Il revient du tournage d’un film dans un village enfoui sous la neige, prépare une mise en scène de l’Opéra de quatre sous et donne rendez-vous dans une très chic galerie d’art où exposent ses amis. Kirill Serebrennikov, 38 ans, est un artiste multiple, très recherché et très à la mode ces temps-ci à Moscou. Né à Rostov-sur-le-Don, il a d’abord étudié la physique avant de bifurquer vers le théâtre, la publicité et le cinéma.

Que retenez-vous des années de la présidence Poutine ?
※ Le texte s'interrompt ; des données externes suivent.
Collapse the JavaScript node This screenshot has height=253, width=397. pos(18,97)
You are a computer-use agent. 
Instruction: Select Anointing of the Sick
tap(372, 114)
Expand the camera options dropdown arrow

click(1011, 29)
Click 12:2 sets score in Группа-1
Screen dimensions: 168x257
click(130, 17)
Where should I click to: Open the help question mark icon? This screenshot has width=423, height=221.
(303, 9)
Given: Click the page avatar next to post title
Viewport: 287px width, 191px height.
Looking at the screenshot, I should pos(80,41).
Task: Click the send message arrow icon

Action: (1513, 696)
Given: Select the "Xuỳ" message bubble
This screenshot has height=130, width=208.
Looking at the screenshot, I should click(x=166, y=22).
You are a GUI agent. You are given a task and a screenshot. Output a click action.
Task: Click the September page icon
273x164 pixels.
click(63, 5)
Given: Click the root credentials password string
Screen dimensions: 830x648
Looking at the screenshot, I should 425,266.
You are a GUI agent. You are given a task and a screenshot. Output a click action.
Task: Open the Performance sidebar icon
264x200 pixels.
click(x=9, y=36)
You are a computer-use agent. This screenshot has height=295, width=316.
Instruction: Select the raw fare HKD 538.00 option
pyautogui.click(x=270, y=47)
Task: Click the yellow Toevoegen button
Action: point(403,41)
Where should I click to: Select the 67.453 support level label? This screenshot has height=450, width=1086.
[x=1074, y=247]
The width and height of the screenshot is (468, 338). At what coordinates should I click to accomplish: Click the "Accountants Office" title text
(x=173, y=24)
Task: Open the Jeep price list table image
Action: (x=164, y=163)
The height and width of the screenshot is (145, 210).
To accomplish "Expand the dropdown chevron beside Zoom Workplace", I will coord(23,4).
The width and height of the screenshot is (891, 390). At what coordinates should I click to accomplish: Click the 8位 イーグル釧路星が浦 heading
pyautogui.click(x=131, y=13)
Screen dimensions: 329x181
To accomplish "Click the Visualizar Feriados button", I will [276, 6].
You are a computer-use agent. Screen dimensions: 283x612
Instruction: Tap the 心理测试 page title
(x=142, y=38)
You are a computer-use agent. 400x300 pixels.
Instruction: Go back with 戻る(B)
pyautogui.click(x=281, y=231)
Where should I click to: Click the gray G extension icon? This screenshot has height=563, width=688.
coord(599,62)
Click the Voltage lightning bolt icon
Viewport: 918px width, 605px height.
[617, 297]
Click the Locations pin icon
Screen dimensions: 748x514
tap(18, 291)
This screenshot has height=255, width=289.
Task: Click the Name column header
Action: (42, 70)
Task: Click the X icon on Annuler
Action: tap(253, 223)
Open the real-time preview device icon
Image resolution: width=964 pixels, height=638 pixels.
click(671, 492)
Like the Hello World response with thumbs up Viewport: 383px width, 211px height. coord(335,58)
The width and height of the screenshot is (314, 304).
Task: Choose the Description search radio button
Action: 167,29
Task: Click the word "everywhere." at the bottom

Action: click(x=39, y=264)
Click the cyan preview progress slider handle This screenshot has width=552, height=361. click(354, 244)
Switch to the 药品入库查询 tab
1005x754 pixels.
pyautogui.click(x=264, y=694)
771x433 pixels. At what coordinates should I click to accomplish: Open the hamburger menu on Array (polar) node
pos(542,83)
La Russie a beaucoup changé durant ces huit années. Sans que je puisse dire si c'est en bien ou en mal. D'un côté, il y a un problème avec la démocratie. De l'autre, le bien-être matériel de la population s'améliore. L'argent coule à flot. Et il n'est plus honteux d'être russe. Les gens ont retrouvé leur fierté. Mais ils sont de plus en plus indifférents, ils réalisent que plus rien ne dépend d'eux. La Russie a toujours été le pays des paradoxes. Aujourd'hui, c'est le pays des grands paradoxes.

Un de ces paradoxes n'est-il pas que les artistes sont plutôt heureux sous Vladimir Poutine ?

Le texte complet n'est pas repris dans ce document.